Вышла наша Катя – а за нею текст: тенью ли, шлейфом ли – так и катится. Коли тенью – стало, это она, Катерина, тень-то отбрасывает, тень у ей в прислужницах-т: вышла Катерина – а следом уж и текст знай себе прилепётывает!
Стало, отбросила – и пошла дальше… тень-то… текст-то… Царица Небесная, и не разберёшь ни строчечки – потому тьма тьмущая – тень сокрылася – свечечку зажигай в келейке-то…
Бежит Катюшка наша по коченёвским по улочкам – чулочек бежевый, каблучок с подковочкой, поступь чеканная – кочевница коченёвская; бежит-спотыкается, чёртом чертыхается – одначе на чёрточки-затрещинки не наступа́т, границ-сестриц не наруша́т – бежит странница, листом лежалым лишь шуршит!
А мальчонки то коченёвской чокнутой кличут, а то выскочкой коченёвскою Катерину нашу – той всё нипочём, мечтательнице.
«Коченёвская чокнутая!» – криком кричат, а Катя сама себе: а то какая? Нешто в Москве-то чокнутые? – в Москве-то, слышь, сумасшедшие: вот Матвей Иваныч-то тамошний сумасшедший московский – а она, Катя-то наша, как есть, коченёвская чокнутая…
Бисером сибирка серебрится что на бесовке нашей, что басурманке сурьмяной… А уж что собою румяненная, коса что русая…
А зима изуми-и-ительная! А только измучила Катя неразумная Косточку, извела, изменница… низменная… умаялся Константин… нить утерял… а Катерина что змея…
Вот и тётушки с полатей спустились, тетёрушки пустоголовые…
И неделю на грешной земле живут, и другую, и третью…
– Тут, Катя, надысь человек один наведывался, – тётка глаза опустила, зарделась, дурища, замешкалась, – вдовый он, бобылём уж который год бобыли́т-мается, – и теребит кончик платка. – С города с Камня наведывался… вдовец он… – Другая тётка помалкивает: ишь, язычино прикусила стыдливая! – Так ему, вдовцу-то, хозяйка в и́збу нужна… в город в Камень… Старый он старик-то…
– И что? – Катя опомнилась.
– Дык вот… – старуха развела ручищами.
– Едем мы туды с им! – другая тётка. – Он присваталси… навроде того… – и тоже глаза опустила.
– Как? – девица наша вскрикнула. – К обеим? – Ну тётки, ну тётушки: ушки на макушке!
– Да типун тобе на язык! – в голос вопят. – Он ить старый уж старик! Хозяйка ему нужна в город-то в Камень… А у его изба большущая…
– А как жить-то с им станете? – Катя знай своё: выпытывает, вот привязалась-то, язва!
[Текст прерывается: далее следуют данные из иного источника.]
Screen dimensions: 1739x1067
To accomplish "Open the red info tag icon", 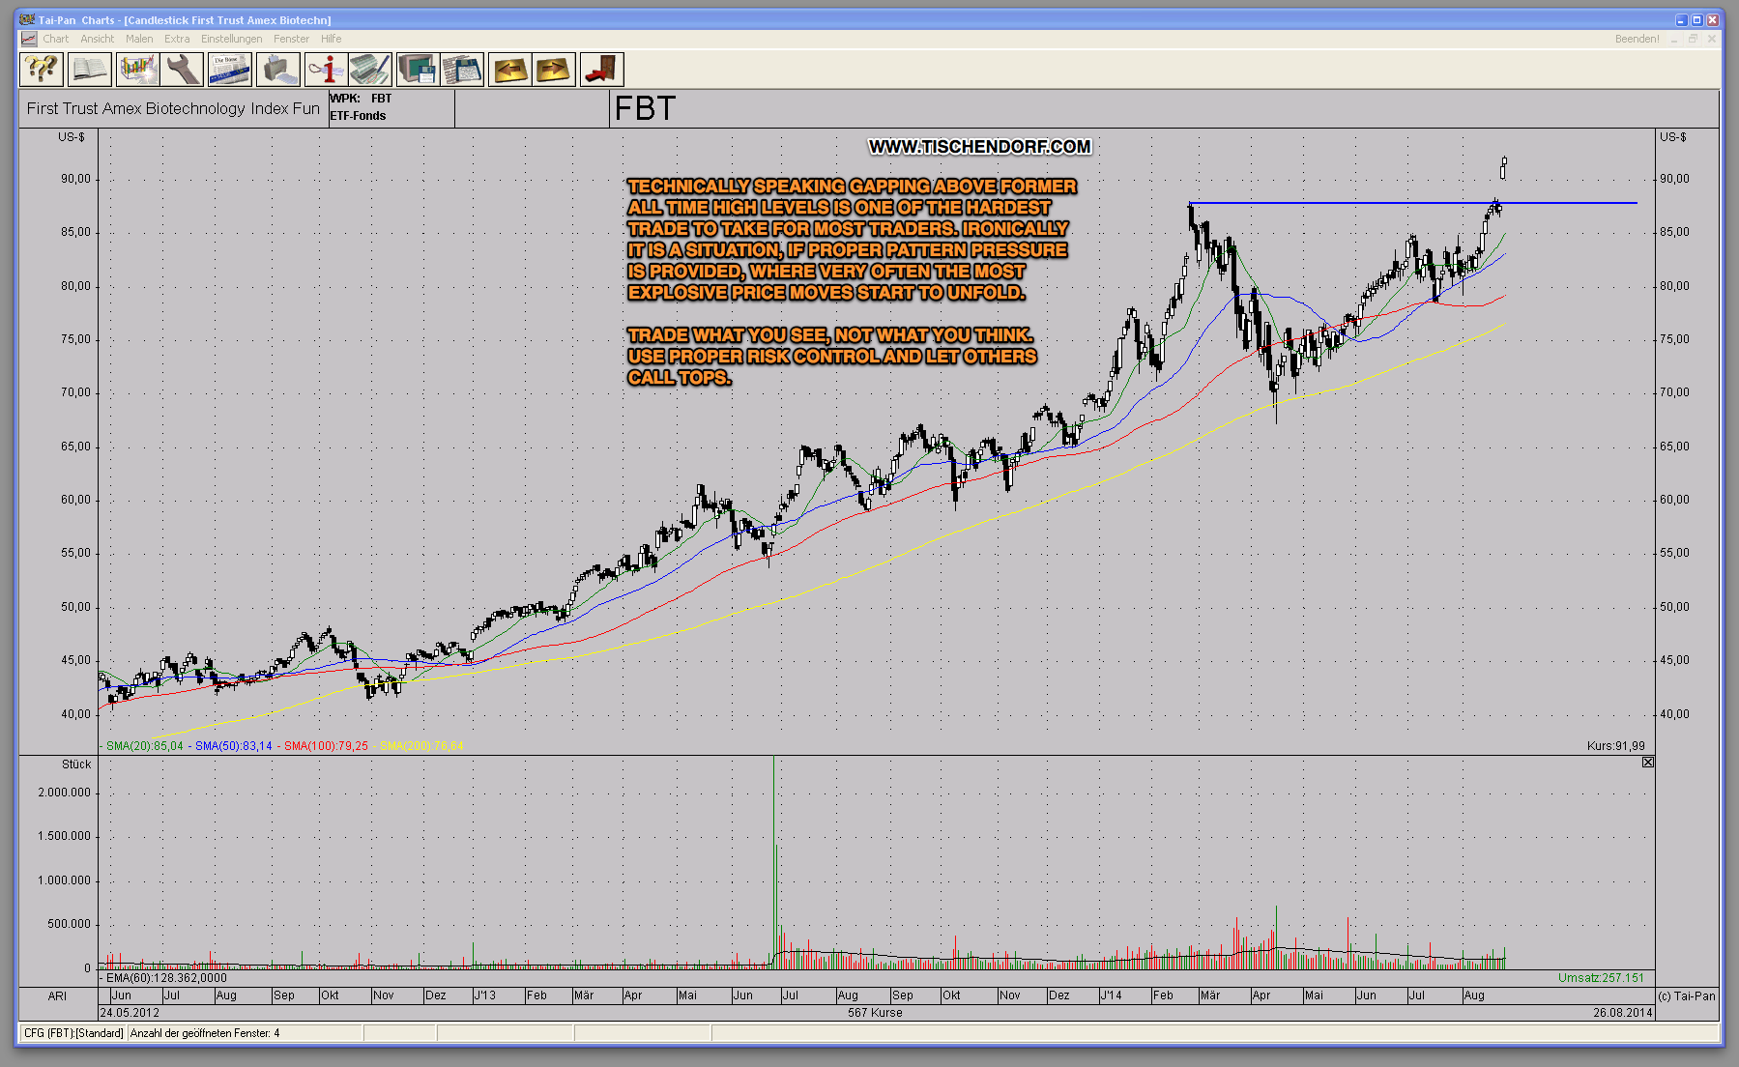I will tap(326, 70).
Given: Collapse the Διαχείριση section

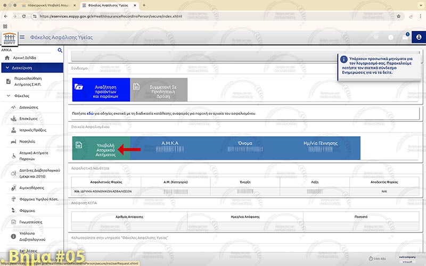Looking at the screenshot, I should point(7,68).
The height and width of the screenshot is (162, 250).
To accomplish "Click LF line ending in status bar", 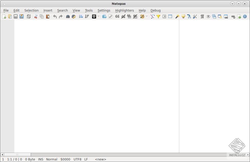I will [86, 159].
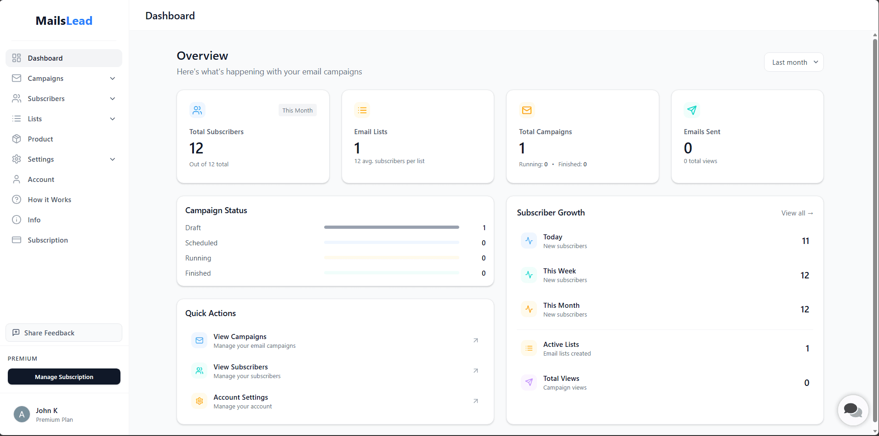This screenshot has width=879, height=436.
Task: Open the View all link in Subscriber Growth
Action: click(x=797, y=213)
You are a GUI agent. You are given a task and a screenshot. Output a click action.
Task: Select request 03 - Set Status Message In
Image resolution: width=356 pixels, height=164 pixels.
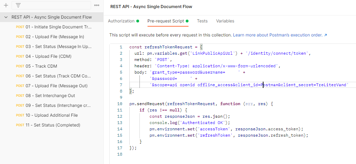click(x=58, y=47)
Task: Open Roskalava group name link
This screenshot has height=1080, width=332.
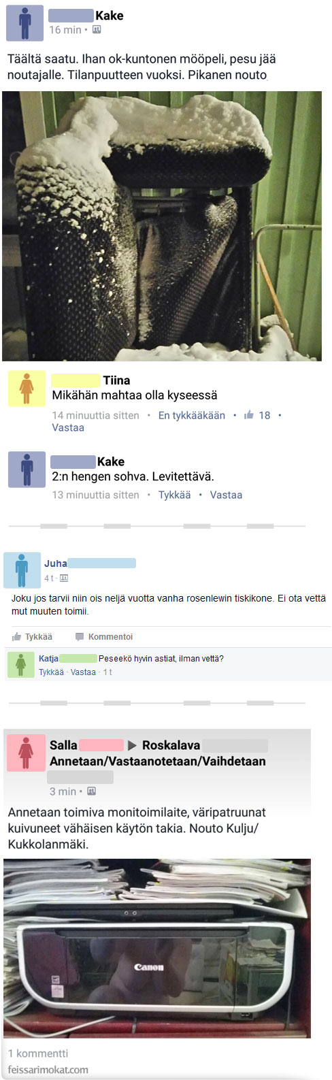Action: [x=171, y=745]
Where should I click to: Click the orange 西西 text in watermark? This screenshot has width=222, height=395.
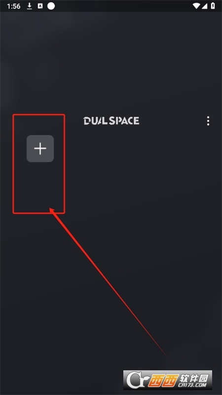coord(163,380)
– Ой, не спрашивай ты нас, ничего мы не ведаем… – и машут руками-крыльями… невесты…
Вот ещё неделя минула…
– Поедем мы, Катя, и ей с собою возьмём! – сказали, да баушка Чуриха-то и услыхала! Страсть одна!
– Ишь что удумали? – сейчас и пришла в себя: глазищами зырк-зырк, беззубым ртом шамкает! Тётки-то и остолбенели: матушки родные! – Хушь волоком волоките – не сдвинуся! Ишь, халдюги! Да ентот дом ишшо… – старушка смолкла вдруг: никак призадумалась… аль позабыла словцо заветное… на потрет-то Чурушкин глянула, а сказать что, и не разумеет – криком кричит: – Тутотко прожила жизню – тутотко и смертушку встрену… ишь, удумали… И чтоб я и слыхом не слыхивала того боле! Вот помру… – молвила – да и померла, истинный крест! Так и померла старушка, царствие ей небесное и упокой Господь ей душу… Да и то, старая уж старушка была… старушка-вековушка… Так-то оно и вышло: рекла – и померла… то-то… А иные толь и знают что язычинами-т брехать!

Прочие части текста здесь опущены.